Following her haunting investigation of Texas in 1999’s South, Chantal Akerman takes her cameras across the border to Agua Prieta, a Mexican border town whose high, lengthy wall separates its citizens from the town of Douglas, Arizona on the other side. What was, at the time of filming, the Immigration and Naturalization Service has recently made an effort to bump up security further west in San Diego to prevent migrant workers from crossing into the United States, believing that narrowing the option down to the treacherous Arizona desert as a point of travel will cut down the presence of undocumented workers in America. Instead, this move results in numerous deaths thanks to harsh survival conditions and the even more devastating human condition, which sees no end of coyotes taking the money they have been given to accompany people across the border and killing them or leaving them for dead.
Akerman’s film takes a similar structural approach to the subject as she did in South, breaking up a series of lengthy, meditative images with interviews that cover the range of personalities involved, including a Mexican woman who details life in her dusty little town, and young people who speak quite openly about their decision to head north despite their having no illusions about how hard life is for the undocumented in America.

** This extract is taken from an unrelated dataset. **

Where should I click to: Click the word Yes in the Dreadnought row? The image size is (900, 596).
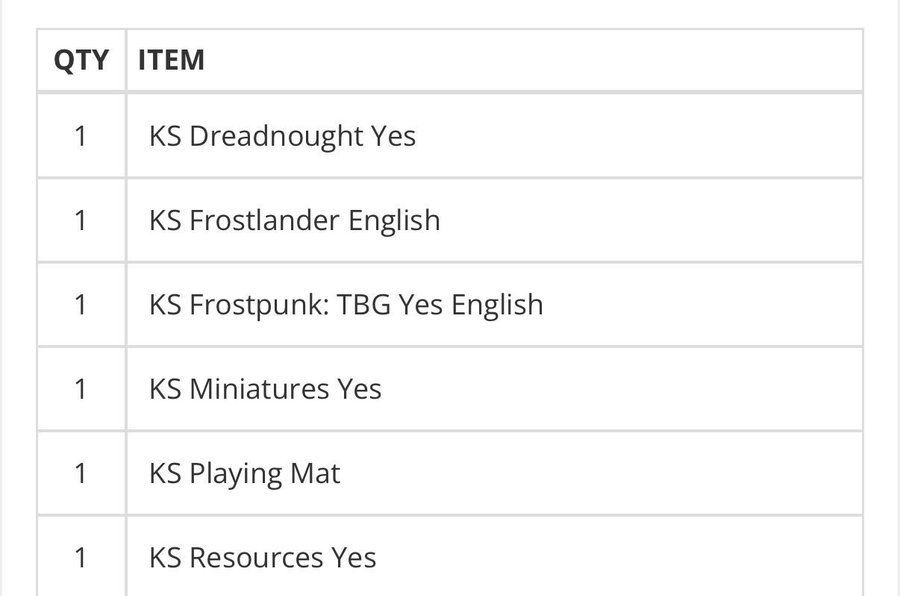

Taking her own camera across the border, Akerman then gives screen time to a legal advocate for Mexican nationals in Arizona, who points out that undocumented workers are an essential part of America’s continued economic success, to a local couple whose only understanding of their property is through their perpetual fear of losing it, and to a sheriff who in no uncertain terms points out that the INS’s decision to push border crossings to this part of the country is premeditated murder.
The information enflames the soul while the quieter moments do what Akerman always does best, creating a sense of time and place before your very eyes that turns a viewing experience into something far more immersive, detailing a devastating reality without simplifying anything down to easy moral judgments.